(Required action):
Beginning with the line containing "The height and" and ending at the last line of the data, set down every line exactly, leaving out all pictures.

(Entries supplied):

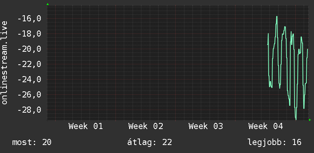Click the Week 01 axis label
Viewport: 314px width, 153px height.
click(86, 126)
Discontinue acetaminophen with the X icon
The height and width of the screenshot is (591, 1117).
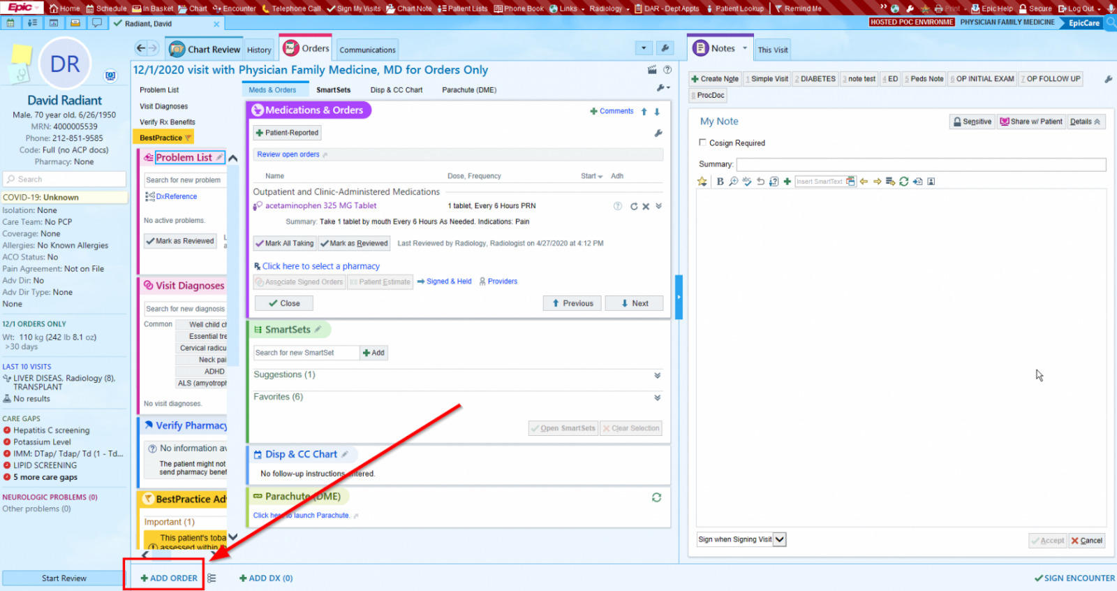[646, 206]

(Your solution):
The height and width of the screenshot is (591, 1117).
[646, 206]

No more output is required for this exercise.